### The problem
Give back each entry word for word, but drop the images.

------------------------------------------------------------

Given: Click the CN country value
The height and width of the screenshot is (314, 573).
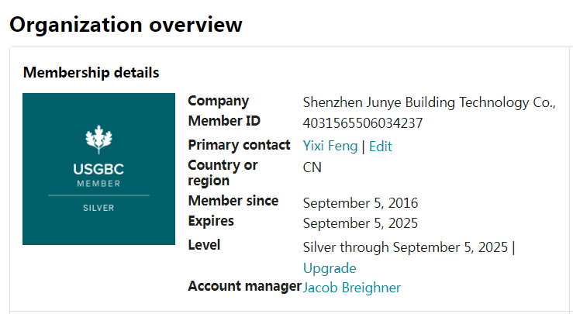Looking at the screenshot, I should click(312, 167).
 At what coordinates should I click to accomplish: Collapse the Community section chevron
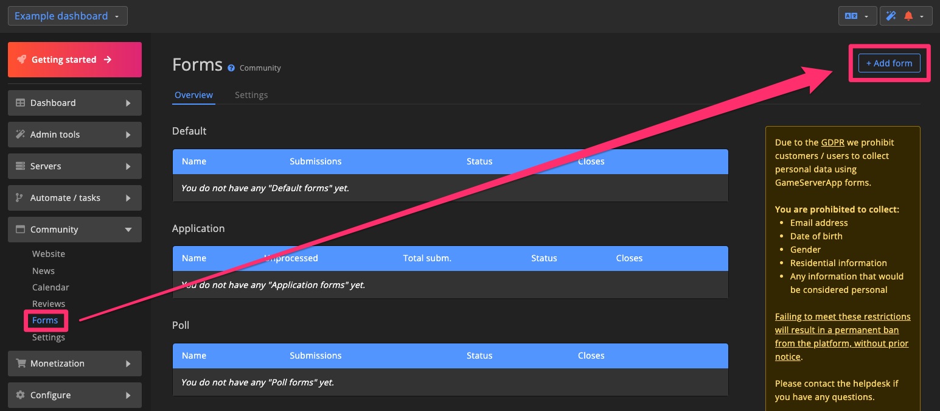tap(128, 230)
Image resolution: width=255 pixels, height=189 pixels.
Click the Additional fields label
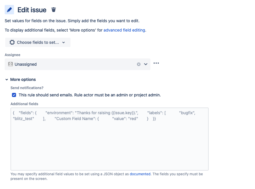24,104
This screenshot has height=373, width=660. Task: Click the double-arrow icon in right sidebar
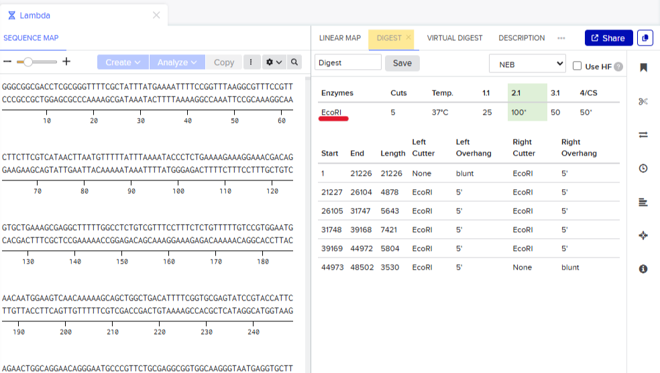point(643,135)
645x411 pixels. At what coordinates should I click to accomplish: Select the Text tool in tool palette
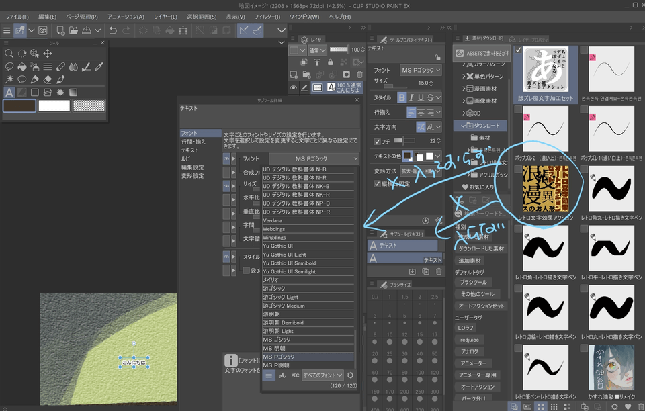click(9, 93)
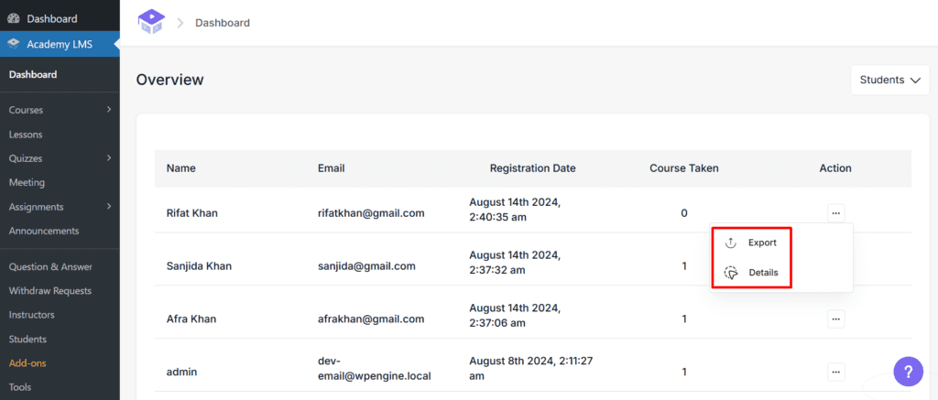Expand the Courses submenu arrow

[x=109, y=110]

------------------------------------------------------------

### Solution for this problem
Given: Click the CN country value
The height and width of the screenshot is (314, 573).
Looking at the screenshot, I should click(312, 167).
 At what coordinates should I click to accomplish: Collapse the Community section chevron
tap(128, 230)
Image resolution: width=255 pixels, height=189 pixels.
Click the Additional fields label
24,104
This screenshot has height=373, width=660. Task: Click the double-arrow icon in right sidebar
point(643,135)
645x411 pixels. At what coordinates should I click to accomplish: Select the Text tool in tool palette
click(9, 93)
Expand the Courses submenu arrow

[x=109, y=110]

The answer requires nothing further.